Currently we are focused on getting the system's engine working, so the user interface is on the back burner right now. Please stay tuned for lots of updates!
Causal Questions
Causal questions are generally why-questions. They ask for a reason or a cause, such as "Why do birds sing?". This differs from other QA systems, which usually try to answer factoid questions, such as "Where is the Louvre located?".
Required Libraries
This project uses several libraries that either need to be installed or
need to be present in the project's lib/
directory. The following is a
list of the required libraries, as well as at least one way (source) to
obtain the library.
nltk
Natural Language Processing (NLP) functions such as sentence segmentation, word tokenization, and more.
nltk resources
In addition, you will need to download several nltk resources using nltk.download() after you have the nltk library installed.
- 'taggers/maxent_treebank_pos_tagger/english.pickle'
gensim
Some useful Information Retrieval (IR) algorithms including string to vector functions and similarity queries such as TF-IDF. Also implements topic modelling such as Latent Semantic Analysis.
unidecode
Converts unicode strings to closest ASCII equivalent.
Tornado
Provides a web server interface.
WikiExtractor.py
Converts text from MediaWiki markup format to plain text.
Optional Libraries
PyMongo
Tools for interacting with MongoDB databases. This is useful for working with indices that can't be held entirely in memory, which is not a problem for a smaller corpus like the Simple English Wikipedia but is an issue for larger corpora like the full English Wikipedia.

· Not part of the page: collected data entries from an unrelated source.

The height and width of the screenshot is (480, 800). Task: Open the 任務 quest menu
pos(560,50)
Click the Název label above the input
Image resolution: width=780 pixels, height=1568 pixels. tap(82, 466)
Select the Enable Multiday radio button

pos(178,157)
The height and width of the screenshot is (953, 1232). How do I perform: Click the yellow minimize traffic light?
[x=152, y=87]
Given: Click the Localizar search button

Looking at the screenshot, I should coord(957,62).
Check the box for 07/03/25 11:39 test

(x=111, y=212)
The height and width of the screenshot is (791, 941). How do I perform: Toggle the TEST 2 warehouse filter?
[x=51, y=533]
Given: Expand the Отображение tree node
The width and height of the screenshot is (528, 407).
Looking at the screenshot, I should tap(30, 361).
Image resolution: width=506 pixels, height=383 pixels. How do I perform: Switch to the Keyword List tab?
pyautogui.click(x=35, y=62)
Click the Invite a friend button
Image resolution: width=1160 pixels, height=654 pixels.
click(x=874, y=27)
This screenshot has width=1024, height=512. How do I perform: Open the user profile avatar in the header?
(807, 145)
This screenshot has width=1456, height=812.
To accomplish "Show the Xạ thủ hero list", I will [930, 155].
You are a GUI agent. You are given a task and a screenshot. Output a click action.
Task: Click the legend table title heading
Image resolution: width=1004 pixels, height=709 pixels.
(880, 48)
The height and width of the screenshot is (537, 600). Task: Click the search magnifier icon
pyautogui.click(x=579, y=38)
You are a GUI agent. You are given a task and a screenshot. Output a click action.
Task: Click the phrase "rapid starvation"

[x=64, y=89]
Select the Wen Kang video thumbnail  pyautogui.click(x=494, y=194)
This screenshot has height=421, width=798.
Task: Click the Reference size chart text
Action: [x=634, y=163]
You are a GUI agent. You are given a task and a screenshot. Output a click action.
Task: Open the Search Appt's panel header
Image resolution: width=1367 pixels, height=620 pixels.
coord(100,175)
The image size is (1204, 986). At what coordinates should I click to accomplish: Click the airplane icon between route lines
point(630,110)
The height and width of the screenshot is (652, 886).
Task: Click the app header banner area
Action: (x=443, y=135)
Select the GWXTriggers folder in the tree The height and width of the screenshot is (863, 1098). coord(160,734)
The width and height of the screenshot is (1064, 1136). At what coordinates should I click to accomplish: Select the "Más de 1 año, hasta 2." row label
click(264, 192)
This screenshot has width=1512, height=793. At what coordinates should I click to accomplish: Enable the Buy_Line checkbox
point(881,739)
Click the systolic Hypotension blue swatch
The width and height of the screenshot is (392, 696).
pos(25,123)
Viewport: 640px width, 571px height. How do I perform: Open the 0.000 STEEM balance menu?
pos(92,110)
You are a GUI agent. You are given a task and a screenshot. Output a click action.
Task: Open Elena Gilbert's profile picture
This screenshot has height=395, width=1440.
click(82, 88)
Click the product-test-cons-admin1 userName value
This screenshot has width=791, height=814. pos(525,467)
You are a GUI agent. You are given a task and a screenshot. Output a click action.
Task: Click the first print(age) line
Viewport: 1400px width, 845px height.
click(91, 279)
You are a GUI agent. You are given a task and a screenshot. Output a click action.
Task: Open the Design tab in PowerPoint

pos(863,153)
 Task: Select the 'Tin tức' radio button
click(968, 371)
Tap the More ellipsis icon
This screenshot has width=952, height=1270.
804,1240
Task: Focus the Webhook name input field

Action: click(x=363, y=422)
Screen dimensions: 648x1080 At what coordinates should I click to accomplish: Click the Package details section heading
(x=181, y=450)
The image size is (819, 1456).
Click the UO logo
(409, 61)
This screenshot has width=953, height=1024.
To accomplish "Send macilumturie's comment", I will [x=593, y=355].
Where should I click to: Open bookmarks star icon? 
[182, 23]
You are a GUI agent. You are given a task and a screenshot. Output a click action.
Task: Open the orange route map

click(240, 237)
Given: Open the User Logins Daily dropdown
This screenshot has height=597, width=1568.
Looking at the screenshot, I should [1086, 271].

- http://api.mongodb.org/python/current/installation.html
- https://github.com/mongodb/mongo-python-driver/
MongoDB
Since the PyMongo library is just an interface, we need an instance of the actual database itself running.
- Pick the version for your platform.
- If using Windows 7 or higher get the Windows 2008+ build.
- Tested with version: 2.2.1
Start the database process before running the application.